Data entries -
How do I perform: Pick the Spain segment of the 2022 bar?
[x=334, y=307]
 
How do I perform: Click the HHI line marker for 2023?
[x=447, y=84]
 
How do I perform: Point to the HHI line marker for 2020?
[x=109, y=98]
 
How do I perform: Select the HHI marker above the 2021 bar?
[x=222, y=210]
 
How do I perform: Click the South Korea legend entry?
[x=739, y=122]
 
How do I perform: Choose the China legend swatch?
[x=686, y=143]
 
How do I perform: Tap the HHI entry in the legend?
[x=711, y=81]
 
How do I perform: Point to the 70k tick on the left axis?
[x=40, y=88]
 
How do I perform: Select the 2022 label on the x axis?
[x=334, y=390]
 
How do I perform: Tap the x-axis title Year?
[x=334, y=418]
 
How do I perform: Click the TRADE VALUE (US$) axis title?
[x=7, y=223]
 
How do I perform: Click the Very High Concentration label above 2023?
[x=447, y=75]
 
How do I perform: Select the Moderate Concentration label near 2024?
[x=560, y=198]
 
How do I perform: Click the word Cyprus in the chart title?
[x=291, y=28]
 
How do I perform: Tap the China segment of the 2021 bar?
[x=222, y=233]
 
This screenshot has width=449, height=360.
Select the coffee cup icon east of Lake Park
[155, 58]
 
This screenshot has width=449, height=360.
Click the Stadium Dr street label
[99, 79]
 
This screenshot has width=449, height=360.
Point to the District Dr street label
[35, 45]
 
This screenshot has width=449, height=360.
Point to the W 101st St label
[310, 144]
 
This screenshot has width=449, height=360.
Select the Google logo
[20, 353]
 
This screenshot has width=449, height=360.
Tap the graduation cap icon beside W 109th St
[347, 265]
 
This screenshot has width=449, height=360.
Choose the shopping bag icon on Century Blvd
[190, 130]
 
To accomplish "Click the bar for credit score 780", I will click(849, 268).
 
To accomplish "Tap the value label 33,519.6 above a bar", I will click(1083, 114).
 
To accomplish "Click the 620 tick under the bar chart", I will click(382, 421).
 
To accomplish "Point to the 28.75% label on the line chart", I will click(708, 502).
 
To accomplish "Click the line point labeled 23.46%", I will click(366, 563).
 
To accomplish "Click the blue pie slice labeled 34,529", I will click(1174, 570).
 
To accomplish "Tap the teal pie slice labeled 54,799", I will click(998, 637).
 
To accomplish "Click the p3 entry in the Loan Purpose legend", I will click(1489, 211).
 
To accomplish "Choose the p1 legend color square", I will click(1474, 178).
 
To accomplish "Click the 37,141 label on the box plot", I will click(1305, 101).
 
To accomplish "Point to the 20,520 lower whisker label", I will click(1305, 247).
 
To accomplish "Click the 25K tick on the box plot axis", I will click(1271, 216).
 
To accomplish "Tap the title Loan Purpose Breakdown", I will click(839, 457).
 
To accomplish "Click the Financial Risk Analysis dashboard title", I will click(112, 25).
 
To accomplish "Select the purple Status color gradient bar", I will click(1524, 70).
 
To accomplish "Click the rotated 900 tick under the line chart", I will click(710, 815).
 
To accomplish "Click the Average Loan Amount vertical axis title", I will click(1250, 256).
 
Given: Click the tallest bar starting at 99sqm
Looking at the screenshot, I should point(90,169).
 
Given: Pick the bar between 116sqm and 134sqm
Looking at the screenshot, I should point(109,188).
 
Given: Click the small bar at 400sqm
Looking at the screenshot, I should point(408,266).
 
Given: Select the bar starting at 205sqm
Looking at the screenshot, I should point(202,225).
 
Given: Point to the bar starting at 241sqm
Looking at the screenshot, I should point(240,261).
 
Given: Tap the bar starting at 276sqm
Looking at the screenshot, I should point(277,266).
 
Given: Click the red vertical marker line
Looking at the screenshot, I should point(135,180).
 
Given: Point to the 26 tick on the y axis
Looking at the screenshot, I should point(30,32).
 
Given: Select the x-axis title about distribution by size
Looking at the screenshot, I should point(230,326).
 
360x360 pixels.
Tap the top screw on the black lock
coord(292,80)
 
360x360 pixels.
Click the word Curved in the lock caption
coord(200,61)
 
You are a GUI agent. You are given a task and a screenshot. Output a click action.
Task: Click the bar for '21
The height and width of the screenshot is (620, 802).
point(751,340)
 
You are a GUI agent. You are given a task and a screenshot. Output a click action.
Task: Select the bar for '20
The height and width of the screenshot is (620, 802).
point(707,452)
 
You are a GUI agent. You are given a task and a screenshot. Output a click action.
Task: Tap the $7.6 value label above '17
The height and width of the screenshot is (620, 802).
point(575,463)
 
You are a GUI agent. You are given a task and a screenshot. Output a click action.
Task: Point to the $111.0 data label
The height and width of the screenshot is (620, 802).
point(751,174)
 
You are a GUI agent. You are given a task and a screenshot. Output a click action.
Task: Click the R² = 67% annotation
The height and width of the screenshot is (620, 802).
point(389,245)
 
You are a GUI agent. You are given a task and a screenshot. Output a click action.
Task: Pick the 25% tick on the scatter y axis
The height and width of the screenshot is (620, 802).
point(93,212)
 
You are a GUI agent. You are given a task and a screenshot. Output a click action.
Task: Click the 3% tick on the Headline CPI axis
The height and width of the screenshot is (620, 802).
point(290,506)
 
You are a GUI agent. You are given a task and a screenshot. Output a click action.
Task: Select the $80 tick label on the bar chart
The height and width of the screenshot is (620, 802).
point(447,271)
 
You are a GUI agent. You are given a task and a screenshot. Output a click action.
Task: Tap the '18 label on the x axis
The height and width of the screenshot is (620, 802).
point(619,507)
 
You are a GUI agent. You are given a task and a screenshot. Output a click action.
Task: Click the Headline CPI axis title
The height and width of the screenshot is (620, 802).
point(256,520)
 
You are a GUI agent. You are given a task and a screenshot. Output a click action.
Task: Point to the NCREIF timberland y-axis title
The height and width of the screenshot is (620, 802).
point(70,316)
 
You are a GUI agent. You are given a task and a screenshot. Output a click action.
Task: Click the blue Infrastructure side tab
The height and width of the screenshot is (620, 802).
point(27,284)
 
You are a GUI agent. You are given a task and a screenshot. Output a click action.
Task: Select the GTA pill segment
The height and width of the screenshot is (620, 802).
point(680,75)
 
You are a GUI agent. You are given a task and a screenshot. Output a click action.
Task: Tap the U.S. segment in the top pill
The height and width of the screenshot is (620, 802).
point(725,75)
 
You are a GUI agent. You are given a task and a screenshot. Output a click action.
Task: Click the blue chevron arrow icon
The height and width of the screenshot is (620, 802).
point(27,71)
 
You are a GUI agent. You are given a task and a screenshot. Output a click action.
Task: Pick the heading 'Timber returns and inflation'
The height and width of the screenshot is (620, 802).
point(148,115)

Written instruction - Put every line of the records above into a JSON list of strings, with one string per line and blank lines left out.

Reply -
[
  "How do I perform: Pick the Spain segment of the 2022 bar?",
  "[x=334, y=307]",
  "How do I perform: Click the HHI line marker for 2023?",
  "[x=447, y=84]",
  "How do I perform: Point to the HHI line marker for 2020?",
  "[x=109, y=98]",
  "How do I perform: Select the HHI marker above the 2021 bar?",
  "[x=222, y=210]",
  "How do I perform: Click the South Korea legend entry?",
  "[x=739, y=122]",
  "How do I perform: Choose the China legend swatch?",
  "[x=686, y=143]",
  "How do I perform: Tap the HHI entry in the legend?",
  "[x=711, y=81]",
  "How do I perform: Point to the 70k tick on the left axis?",
  "[x=40, y=88]",
  "How do I perform: Select the 2022 label on the x axis?",
  "[x=334, y=390]",
  "How do I perform: Tap the x-axis title Year?",
  "[x=334, y=418]",
  "How do I perform: Click the TRADE VALUE (US$) axis title?",
  "[x=7, y=223]",
  "How do I perform: Click the Very High Concentration label above 2023?",
  "[x=447, y=75]",
  "How do I perform: Select the Moderate Concentration label near 2024?",
  "[x=560, y=198]",
  "How do I perform: Click the word Cyprus in the chart title?",
  "[x=291, y=28]",
  "How do I perform: Tap the China segment of the 2021 bar?",
  "[x=222, y=233]",
  "This screenshot has width=449, height=360.",
  "Select the coffee cup icon east of Lake Park",
  "[155, 58]",
  "This screenshot has width=449, height=360.",
  "Click the Stadium Dr street label",
  "[99, 79]",
  "This screenshot has width=449, height=360.",
  "Point to the District Dr street label",
  "[35, 45]",
  "This screenshot has width=449, height=360.",
  "Point to the W 101st St label",
  "[310, 144]",
  "This screenshot has width=449, height=360.",
  "Select the Google logo",
  "[20, 353]",
  "This screenshot has width=449, height=360.",
  "Tap the graduation cap icon beside W 109th St",
  "[347, 265]",
  "This screenshot has width=449, height=360.",
  "Choose the shopping bag icon on Century Blvd",
  "[190, 130]",
  "To accomplish \"Click the bar for credit score 780\", I will click(849, 268).",
  "To accomplish \"Tap the value label 33,519.6 above a bar\", I will click(1083, 114).",
  "To accomplish \"Click the 620 tick under the bar chart\", I will click(382, 421).",
  "To accomplish \"Point to the 28.75% label on the line chart\", I will click(708, 502).",
  "To accomplish \"Click the line point labeled 23.46%\", I will click(366, 563).",
  "To accomplish \"Click the blue pie slice labeled 34,529\", I will click(1174, 570).",
  "To accomplish \"Tap the teal pie slice labeled 54,799\", I will click(998, 637).",
  "To accomplish \"Click the p3 entry in the Loan Purpose legend\", I will click(1489, 211).",
  "To accomplish \"Choose the p1 legend color square\", I will click(1474, 178).",
  "To accomplish \"Click the 37,141 label on the box plot\", I will click(1305, 101).",
  "To accomplish \"Point to the 20,520 lower whisker label\", I will click(1305, 247).",
  "To accomplish \"Click the 25K tick on the box plot axis\", I will click(1271, 216).",
  "To accomplish \"Tap the title Loan Purpose Breakdown\", I will click(839, 457).",
  "To accomplish \"Click the Financial Risk Analysis dashboard title\", I will click(112, 25).",
  "To accomplish \"Select the purple Status color gradient bar\", I will click(1524, 70).",
  "To accomplish \"Click the rotated 900 tick under the line chart\", I will click(710, 815).",
  "To accomplish \"Click the Average Loan Amount vertical axis title\", I will click(1250, 256).",
  "Given: Click the tallest bar starting at 99sqm",
  "Looking at the screenshot, I should point(90,169).",
  "Given: Pick the bar between 116sqm and 134sqm",
  "Looking at the screenshot, I should point(109,188).",
  "Given: Click the small bar at 400sqm",
  "Looking at the screenshot, I should point(408,266).",
  "Given: Select the bar starting at 205sqm",
  "Looking at the screenshot, I should point(202,225).",
  "Given: Point to the bar starting at 241sqm",
  "Looking at the screenshot, I should point(240,261).",
  "Given: Tap the bar starting at 276sqm",
  "Looking at the screenshot, I should point(277,266).",
  "Given: Click the red vertical marker line",
  "Looking at the screenshot, I should point(135,180).",
  "Given: Point to the 26 tick on the y axis",
  "Looking at the screenshot, I should point(30,32).",
  "Given: Select the x-axis title about distribution by size",
  "Looking at the screenshot, I should point(230,326).",
  "360x360 pixels.",
  "Tap the top screw on the black lock",
  "coord(292,80)",
  "360x360 pixels.",
  "Click the word Curved in the lock caption",
  "coord(200,61)",
  "You are a GUI agent. You are given a task and a screenshot. Output a click action.",
  "Task: Click the bar for '21",
  "The height and width of the screenshot is (620, 802).",
  "point(751,340)",
  "You are a GUI agent. You are given a task and a screenshot. Output a click action.",
  "Task: Select the bar for '20",
  "The height and width of the screenshot is (620, 802).",
  "point(707,452)",
  "You are a GUI agent. You are given a task and a screenshot. Output a click action.",
  "Task: Tap the $7.6 value label above '17",
  "The height and width of the screenshot is (620, 802).",
  "point(575,463)",
  "You are a GUI agent. You are given a task and a screenshot. Output a click action.",
  "Task: Point to the $111.0 data label",
  "The height and width of the screenshot is (620, 802).",
  "point(751,174)",
  "You are a GUI agent. You are given a task and a screenshot. Output a click action.",
  "Task: Click the R² = 67% annotation",
  "The height and width of the screenshot is (620, 802).",
  "point(389,245)",
  "You are a GUI agent. You are given a task and a screenshot. Output a click action.",
  "Task: Pick the 25% tick on the scatter y axis",
  "The height and width of the screenshot is (620, 802).",
  "point(93,212)",
  "You are a GUI agent. You are given a task and a screenshot. Output a click action.",
  "Task: Click the 3% tick on the Headline CPI axis",
  "The height and width of the screenshot is (620, 802).",
  "point(290,506)",
  "You are a GUI agent. You are given a task and a screenshot. Output a click action.",
  "Task: Select the $80 tick label on the bar chart",
  "The height and width of the screenshot is (620, 802).",
  "point(447,271)",
  "You are a GUI agent. You are given a task and a screenshot. Output a click action.",
  "Task: Tap the '18 label on the x axis",
  "The height and width of the screenshot is (620, 802).",
  "point(619,507)",
  "You are a GUI agent. You are given a task and a screenshot. Output a click action.",
  "Task: Click the Headline CPI axis title",
  "The height and width of the screenshot is (620, 802).",
  "point(256,520)",
  "You are a GUI agent. You are given a task and a screenshot. Output a click action.",
  "Task: Point to the NCREIF timberland y-axis title",
  "The height and width of the screenshot is (620, 802).",
  "point(70,316)",
  "You are a GUI agent. You are given a task and a screenshot. Output a click action.",
  "Task: Click the blue Infrastructure side tab",
  "The height and width of the screenshot is (620, 802).",
  "point(27,284)",
  "You are a GUI agent. You are given a task and a screenshot. Output a click action.",
  "Task: Select the GTA pill segment",
  "The height and width of the screenshot is (620, 802).",
  "point(680,75)",
  "You are a GUI agent. You are given a task and a screenshot. Output a click action.",
  "Task: Tap the U.S. segment in the top pill",
  "The height and width of the screenshot is (620, 802).",
  "point(725,75)",
  "You are a GUI agent. You are given a task and a screenshot. Output a click action.",
  "Task: Click the blue chevron arrow icon",
  "The height and width of the screenshot is (620, 802).",
  "point(27,71)",
  "You are a GUI agent. You are given a task and a screenshot. Output a click action.",
  "Task: Pick the heading 'Timber returns and inflation'",
  "The height and width of the screenshot is (620, 802).",
  "point(148,115)"
]